From Fiction to Freelance: What I Learned as a Creative Writer Turned Copywriter
Yes, I’m among the many who have ditched the 9-5 and gone freelance. While the hustle is new, the skill is not: I’ve been a writer for twenty years now, with website copy, blog posts, articles, marketing material, and social media content under my belt. I guess you could call me a business copywriter.
But here’s the thing: I was trained as a fiction writer, and identify first and foremost as a fiction writer. I’ve been a storyteller as long as I can remember, and wrote my first novel back in high school. Currently I’m seeking representation for a novel (a different one), and have some short stories published. I have a degree in fiction writing and a degree in literature. I’ve worked in a bookstore, run a website that covers the literary community of Boston, interview writers, am part of a writing group, have been a moderator at the Boston Book Festival, and more.
In other words, my nerdy literary life is very far from business copywriting.
Here are a few things I’ve learned in my recent shift to freelance as a fiction writer:
Your skill is valued differently in a non-literary setting
When you’re part of an MFA program, or in a writing workshop, or hanging out with writers, you’re all working in the same vein: writing. It’s your skill, but it’s everyone else’s skill also. You know how to read one another, critique one another, and you speak the same language. But once you start working in copywriting or content creation for businesses, the scale shifts. You’re no longer one shade of a variant of gray. You’re a bright red headlight. In other words, businesses are looking for people to write their copy and content because they’re not writers. And they trust you because you are. Suddenly you have a special power – and a lucrative one – that those in that world don’t have.
Money is scaled very differently
I’m a fiction writer. Which means after twenty years of fiction writing, I have yet to get paid for any work I’ve written. Most literary magazines can’t pay simply because literary magazines are not a hot item. I’ve never won a writing contest. I’ve actually paid to submit my work to literary magazines (thanks, Submittable) who then haven’t accepted my work. I’m not yet published, but even those who are average around a $10,000 advance. Spread that out over the years it took to write the book and you get…well, not a whole lot. And forget those six-figure advances. There’s only one or two for the thousands of books that come out a year. Most published writers I know have fulltime day jobs.
Yet, I have a few copywriting jobs right now that are going to average out to about $100 an hour. I mentioned before that being a writer is in high demand for those who don’t have that skill. It can also be highly lucrative in arenas – like business, tech, healthcare – where the money is.
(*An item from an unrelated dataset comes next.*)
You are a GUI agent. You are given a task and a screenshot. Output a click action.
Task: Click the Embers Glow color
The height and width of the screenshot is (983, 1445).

Skill is skill – and transfers
One of the worries I had was, “Oh! I know how to write story, narrative arcs, tension, setting, character, description, or, I know how to write academic papers, research, constructed arguments…but that won’t ever translate to marketing copy.”
It does. 100%.
Instead of likening it to a writers toolbox (which you hear often), I’ll liken it to a lump of clay. As a fiction writer, you’ve shaped unicorns and bridges and fruit out of the clay. But then you’re asked to shape a key or a flower or a cat out of that clay. You might never have done that before, but you know what a cat looks like, and, most importantly, you already have the clay and know how to use it. Same lump of clay, just different objects; same writing skill, just different voices.
Pitching for jobs is a lot like submitting stories – with a lot less lead time
I’m on Upwork, and have gotten used to pitching jobs multiple times per day. At the start I was so nervous about appearing wonderful that I pored over the proposal, and would only send them few and far between. But now I’ve done it so much that I’ve started constructing proposals on my phone and tossing them off as I walk. After all, it’s a numbers game: I need to pitch to more jobs to get more. It’s also a rejection game as well.
This is how I should be working my short story and agent query pitching. After all, it’s similar: There are hundreds of venues out there, and it’s a numbers game. It’s not going to get you anywhere if you pore over a submission, and only send one off once in a blue moon. I should be sending out submissions constantly – like my job proposals, get it in front of as many eyes as I can – in order to get a good return.
And one nice different? Jobs will usually reply within a day or two. There are dozens of literary submissions I have yet to hear from six months later.
Finally, freelancing is for the fearless
Fiction writing is inherently emotional, and comes with a whole slew of ups and downs to it because you’re so close to the work. Copywriting or content creation is just a job, a way to knock out some projects using the same skill of writing. But freelancing itself – the idea of going out and hunting up work every day in order to pay bills, and trying to sell yourself and your services – is scary! And not just the searching for jobs, but the sudden questioning of your ability, the confidence issues, the pitch fatigue… It’s not for the fearful, and it’s not for those who want to lay on the couch and watch Netflix, either.
But as a writer who has wanted to do work on her own terms, and who tends to be super hustle-ly, who loves problem solving with the written word, it has been fantastic new facet of my writing life.